Records from a data source
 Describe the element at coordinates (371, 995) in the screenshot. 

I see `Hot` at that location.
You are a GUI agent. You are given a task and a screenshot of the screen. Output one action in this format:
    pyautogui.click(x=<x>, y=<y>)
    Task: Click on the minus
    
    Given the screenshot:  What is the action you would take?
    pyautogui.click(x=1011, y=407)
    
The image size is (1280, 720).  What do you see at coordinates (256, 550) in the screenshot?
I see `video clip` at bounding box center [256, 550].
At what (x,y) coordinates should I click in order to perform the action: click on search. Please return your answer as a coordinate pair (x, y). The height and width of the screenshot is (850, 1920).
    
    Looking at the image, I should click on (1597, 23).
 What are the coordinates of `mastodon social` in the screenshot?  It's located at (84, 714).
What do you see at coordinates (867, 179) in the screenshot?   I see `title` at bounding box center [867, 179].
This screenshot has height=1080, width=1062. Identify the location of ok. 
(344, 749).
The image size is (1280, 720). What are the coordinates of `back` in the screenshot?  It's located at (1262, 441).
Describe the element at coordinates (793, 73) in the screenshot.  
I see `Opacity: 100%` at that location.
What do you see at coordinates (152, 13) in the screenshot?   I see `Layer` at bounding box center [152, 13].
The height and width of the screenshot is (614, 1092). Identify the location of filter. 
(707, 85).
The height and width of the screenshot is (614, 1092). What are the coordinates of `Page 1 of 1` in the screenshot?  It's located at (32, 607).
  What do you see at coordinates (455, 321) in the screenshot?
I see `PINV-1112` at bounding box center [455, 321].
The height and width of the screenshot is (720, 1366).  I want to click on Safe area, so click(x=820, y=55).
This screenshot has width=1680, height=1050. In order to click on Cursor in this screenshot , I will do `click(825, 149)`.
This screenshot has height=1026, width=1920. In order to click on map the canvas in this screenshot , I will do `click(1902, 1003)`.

_PROMPT_
Copy the lines of the data verbatim, from the line that contains "You are a GUI" through the line that contains "pyautogui.click(x=1011, y=407)", including both of those lines.

_OUTPUT BELOW_
You are a GUI agent. You are given a task and a screenshot of the screen. Output one action in this format:
    pyautogui.click(x=<x>, y=<y>)
    Task: Click on the minus
    
    Given the screenshot:  What is the action you would take?
    pyautogui.click(x=1011, y=407)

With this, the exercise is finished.